3. Loading FAISS Index and Metadata
Example code snippet:
faiss_index = faiss.read_index(FAISS_INDEX_FILE)
with open(METADATA_FILE, 'r', encoding='utf-8') as f:
metadata = json.load(f)`
4. Generating an Embedding for a Given Text
A function named get_embedding sends a text to the API to generate an embedding using the specified embedding model. The resulting embedding is converted to a NumPy array for further processing.
Function definition
def get_embedding(text: str):
response = client.embeddings.create(
input=text[:8150],
model=EMBEDDING_MODEL
)
embedding = response.data[0].embedding
return np.array(embedding, dtype=np.float32)
5. Retrieving Context from the FAISS Index
The retrieve_context function generates an embedding for the user query, searches the FAISS index for the closest matching documents, and then the full text from these documents. For each document, it constructs a citation in the format (Chapter [Chapter] Section [Section], [link]) and includes a snippet of the document text.
def retrieve_context(query: str, top_k: int = TOP_K):
query_emb = get_embedding(query)
if query_emb is None:
return ""
query_emb = np.expand_dims(query_emb, axis=0)
distances, indices = faiss_index.search(query_emb, top_k)
retrieved = []
for idx in indices[0]:
if idx < len(metadata):
doc = metadata[idx]
citation = f"(Chapter {doc.get('chapter', 'Unknown')} Section {doc.get('section', 'Unknown')}, {doc.get('link', 'No link')})"
snippet = doc.get('full_text', '').replace("\n", " ")

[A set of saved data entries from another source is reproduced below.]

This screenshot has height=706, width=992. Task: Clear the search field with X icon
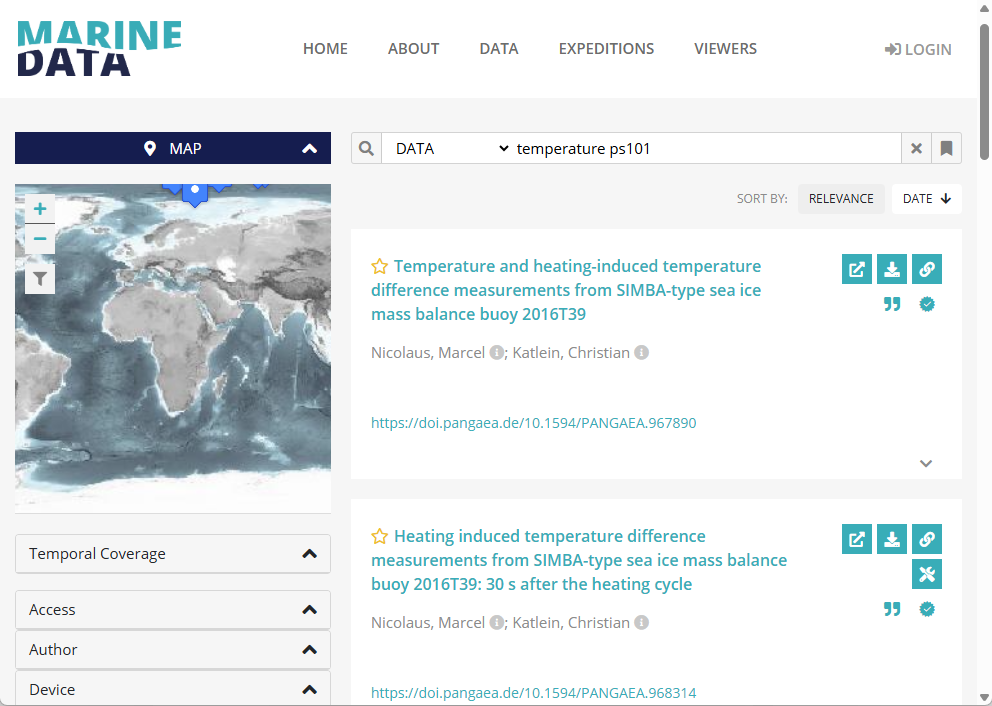tap(916, 149)
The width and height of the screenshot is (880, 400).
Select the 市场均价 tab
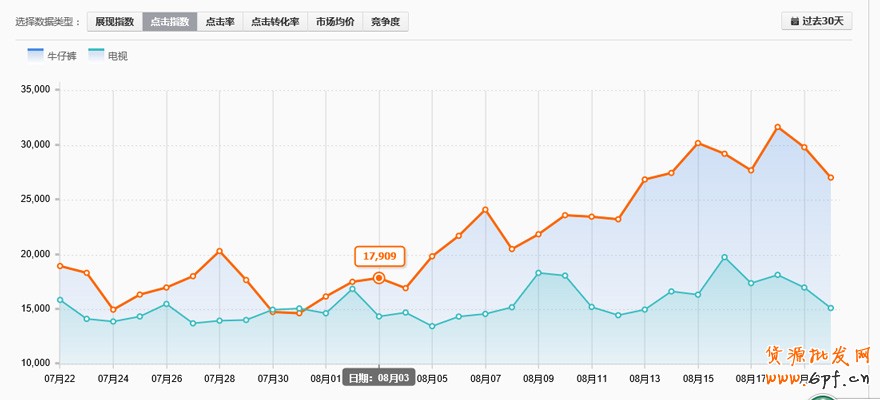(x=334, y=21)
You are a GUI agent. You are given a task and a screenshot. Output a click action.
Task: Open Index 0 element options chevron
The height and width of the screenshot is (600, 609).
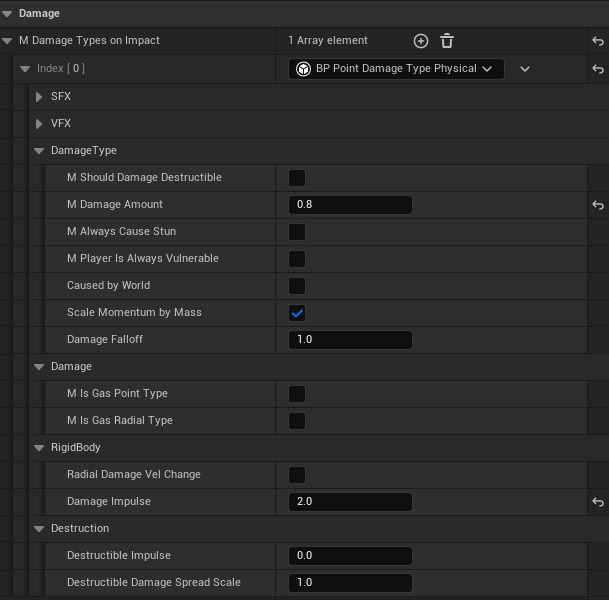[524, 69]
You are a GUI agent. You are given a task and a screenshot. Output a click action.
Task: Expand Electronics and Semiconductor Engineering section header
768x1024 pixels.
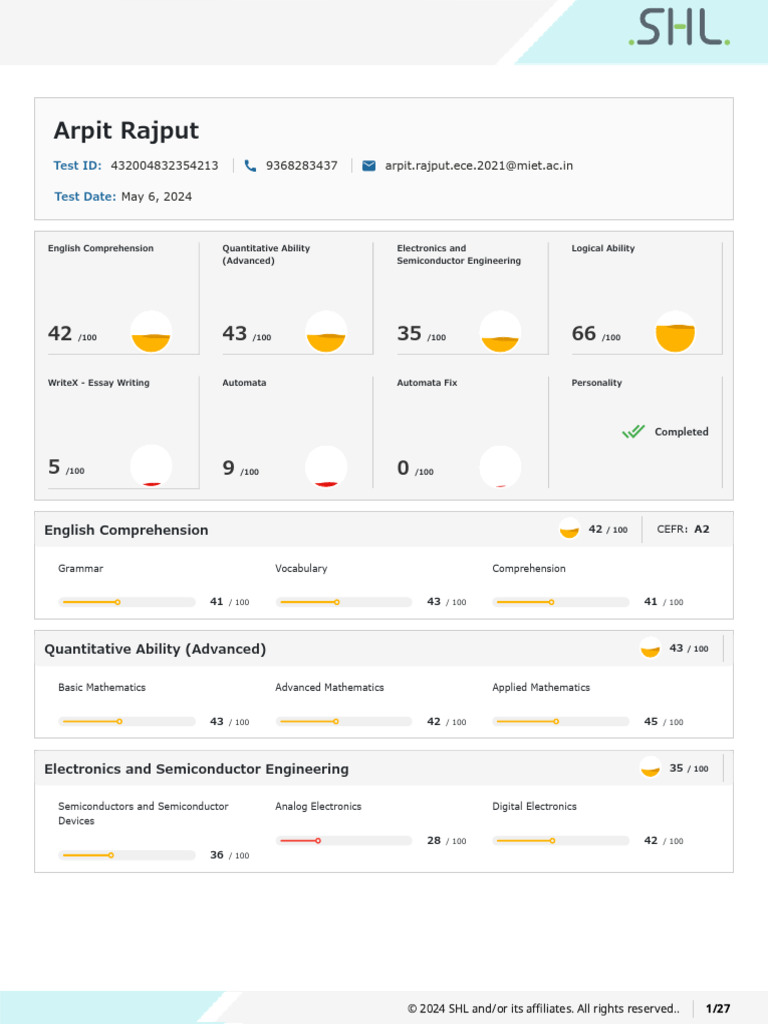click(196, 769)

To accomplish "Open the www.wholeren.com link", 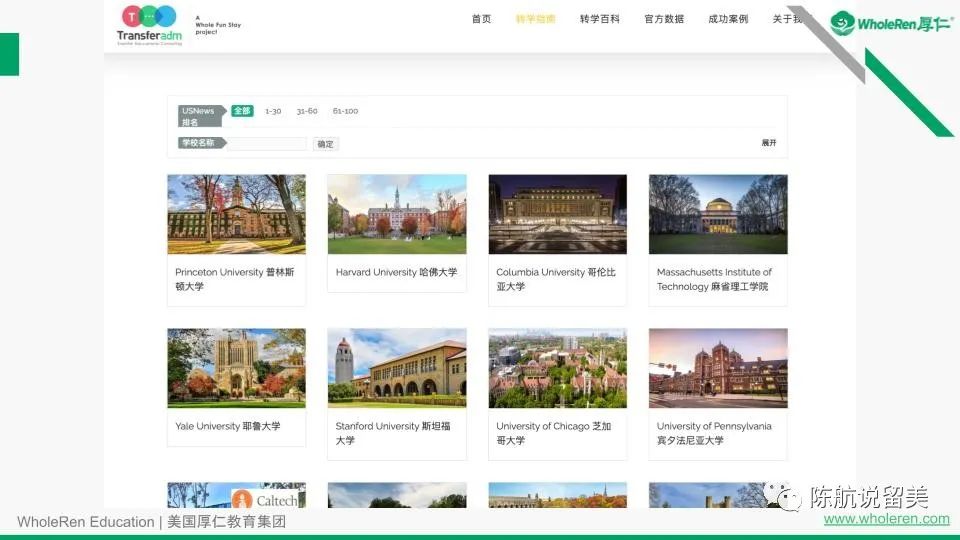I will 886,519.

retrieved.append(f"{citation}: {snippet}")
if retrieved:
return "Retrieved context:\n" + "\n".join(retrieved) + "\n"
return ""
6. Formulating the API Request and Generating a Response
The make_query function appends the retrieved context to the base system prompt, sets up the conversation messages, and sends a chat completion request to the OpenAI API. Once a response is received, the content of the response is printed.
def make_query(user_input):
retrieved_context = retrieve_context(user_input)
full_system_prompt = BASE_SYSTEM_PROMPT + "\n" + retrieved_context
messages = [
{"role": "system", "content": full_system_prompt},
{"role": "user", "content": user_input}
]
response = client.chat.completions.create(
model=MODEL,
messages=messages
)
full_response = response.choices[0].message.content
print("\nResponse:\n", full_response)
7. Main Function and CLI Interaction
The main function welcomes the user, informs them about the purpose of the chatbot, and waits for the user to input a question regarding Massachusetts real-estate law. If no question is provided, the script exits. Otherwise, it calls make_query to process the query and display the response.
Example code snippet:
def main():
print("Welcome to the RAG-enabled ChatGPT CLI!")
print("You can ask questions about Massachusetts real-estate law.")
print("Note: This chatbot is NOT a lawyer and cannot provide legal advice.")
user_input = input("Enter your Massachusetts real-estate law question:\n> ").strip()
if not user_input:
print("No question entered. Exiting.")
return
make_query(user_input)
if __name__ == "__main__":
main()
This script integrates vector search using FAISS with the OpenAI API to help non-lawyers get contextualized legal information about Massachusetts real-estate law in plain text.